Mais l'affaire est loin d'être terminée. Un animal rescuer s'étant rendu sur les lieux le 16 juillet affirme avoir trouvé le chien dans les mêmes conditions que sur la vidéo : enchaîné, squelettique. C'est lui qui aurait filmé l'animal, à 8h45 ce jour-là. Pour lui, le protocole n'a clairement pas été suivi : le chien aurait dû être retiré de son propriétaire dès la deuxième visite de la MSAW — ce qui n'a pas été fait. Ce n'est, selon lui, qu'après que la vidéo a commencé à circuler massivement sur les réseaux sociaux que des mesures ont été prises : la varangue a été aménagée avec quelques feuilles de tôle, et le chien déplacé.
L'animal rescuer insiste sur le fait qu'un Dobermann, chien de grande taille, ne peut vivre dans de telles conditions et nécessite un espace adapté à son gabarit. Il estime que des zones d'ombre subsistent dans cette affaire et souhaite que la MSAW communique désormais des mises à jour régulières sur l'état du chien.
Selon des témoignages recueillis auprès du voisinage, le chien aurait vécu enchaîné sur cette terrasse depuis son plus jeune âge. Ses aboiements incessants au début auraient progressivement cessé après plusieurs plaintes du voisinage. « C'est un chien résigné à son sort », soulignent-ils.
Cette version ne suffit pas à apaiser les critiques. Depuis plusieurs années déjà, associations et militants dénoncent un manque de moyens, des interventions jugées tardives et une application jugée peu dissuasive de la loi. Pour ces voix, un Notice to Comply peut constituer une première étape, mais ne répond pas toujours à la gravité de certaines situations.
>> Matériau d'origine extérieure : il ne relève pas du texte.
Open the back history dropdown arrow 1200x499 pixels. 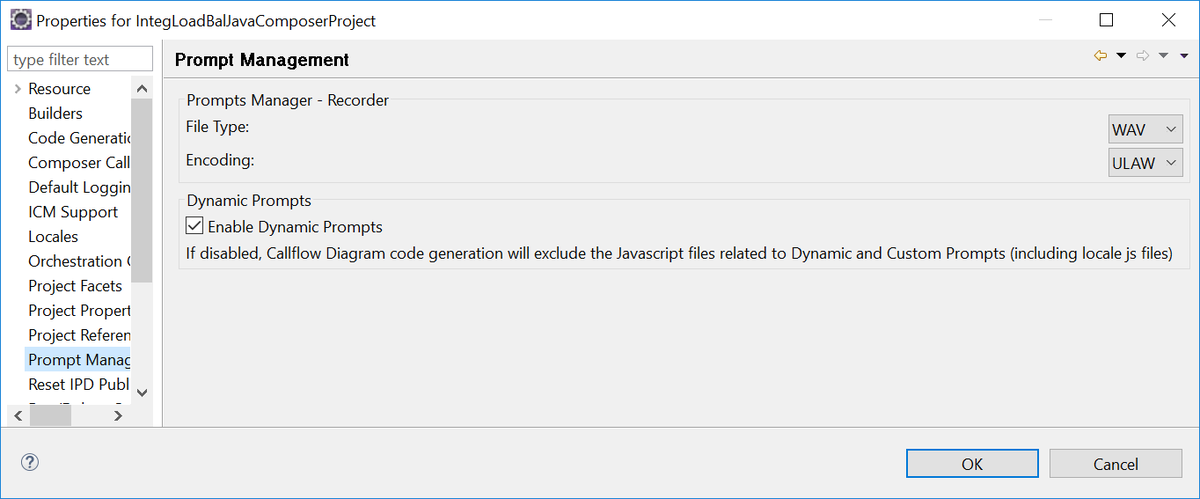1121,57
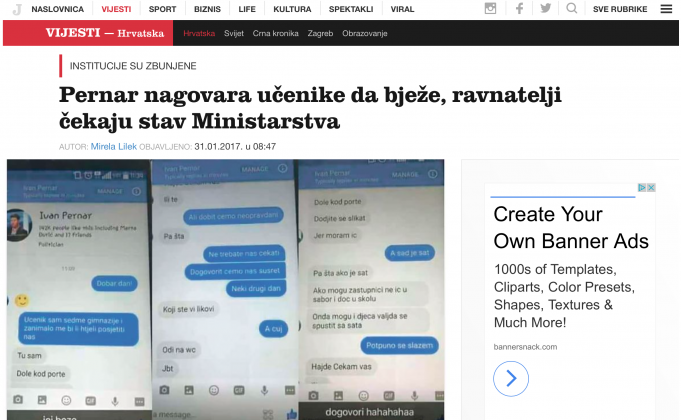Click the search magnifier icon
This screenshot has width=681, height=420.
pyautogui.click(x=572, y=8)
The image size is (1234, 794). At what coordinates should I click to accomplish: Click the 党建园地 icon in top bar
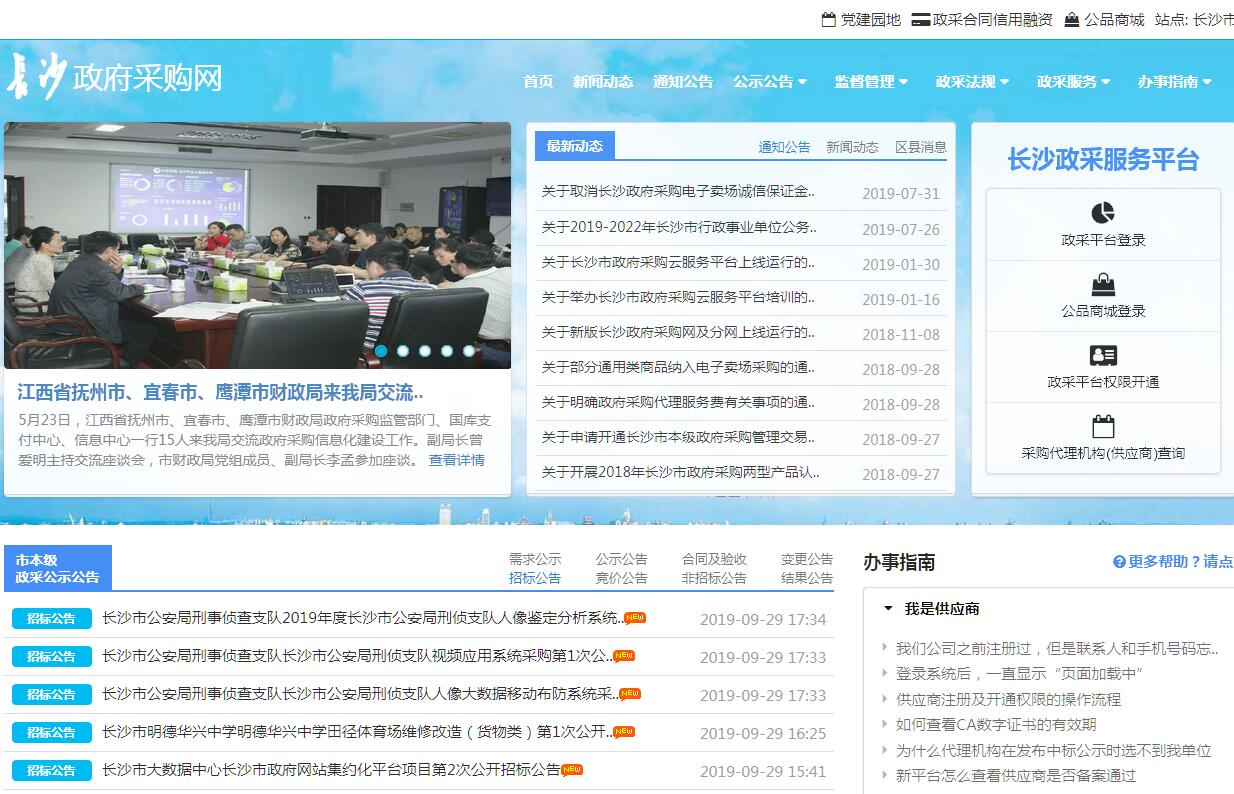coord(828,20)
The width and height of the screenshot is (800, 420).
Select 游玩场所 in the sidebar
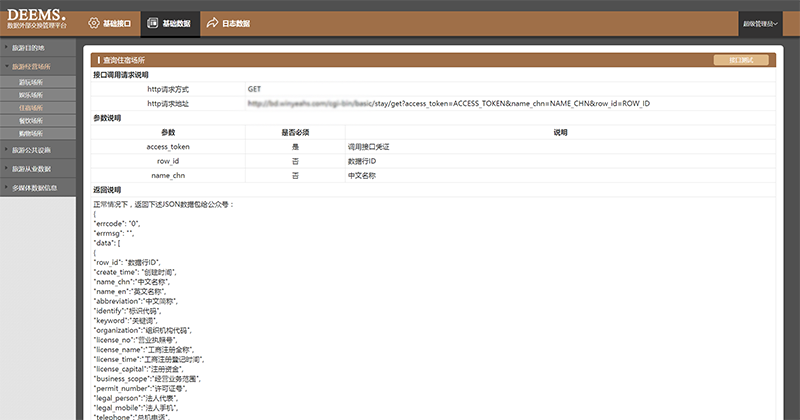pyautogui.click(x=31, y=82)
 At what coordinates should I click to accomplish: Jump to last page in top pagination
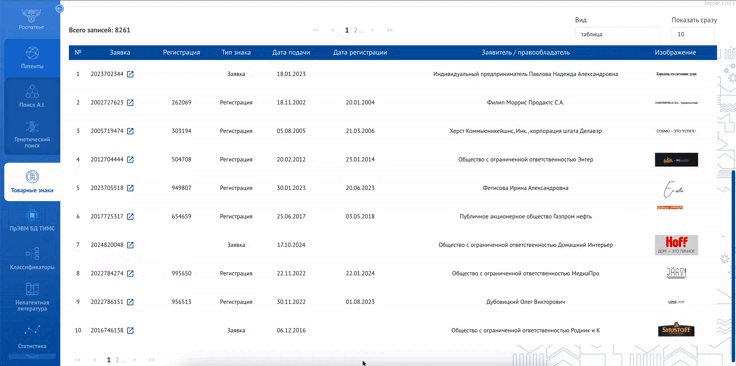point(390,30)
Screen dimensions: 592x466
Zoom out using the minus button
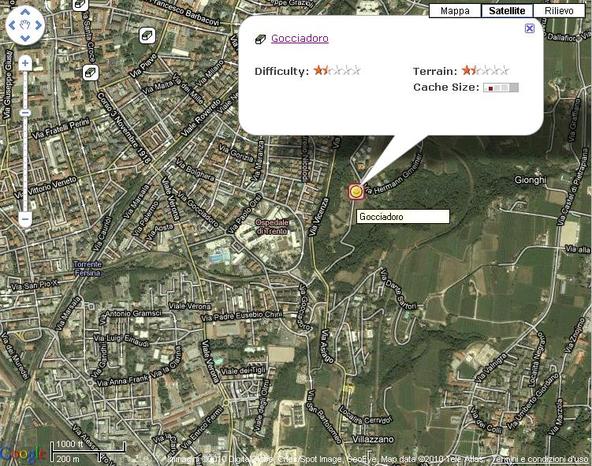[x=25, y=218]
Elles rappellent aussi que le bien-être animal ne se résume pas à des soins vétérinaires après coup : il suppose des conditions de vie adaptées, une alimentation suffisante et une surveillance constante.
De son côté, la MSAW dit privilégier l'accompagnement, tout en promettant des poursuites en cas de récidive. Pour les défenseurs des animaux, l'affaire du Dobermann restera surtout le symbole d'un système qu'il faut muscler.